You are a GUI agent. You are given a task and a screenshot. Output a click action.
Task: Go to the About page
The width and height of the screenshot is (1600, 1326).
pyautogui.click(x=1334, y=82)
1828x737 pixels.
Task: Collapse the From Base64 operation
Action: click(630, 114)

==================================================

PROBLEM TO WORK ON – Reproduce all of the data exactly as given.

RESULT –
You are a GUI agent. You are given a task and a screenshot. Output a click action.
Task: Go to the About page
The width and height of the screenshot is (1600, 1326).
pyautogui.click(x=1334, y=82)
1828x737 pixels.
Task: Collapse the From Base64 operation
Action: click(630, 114)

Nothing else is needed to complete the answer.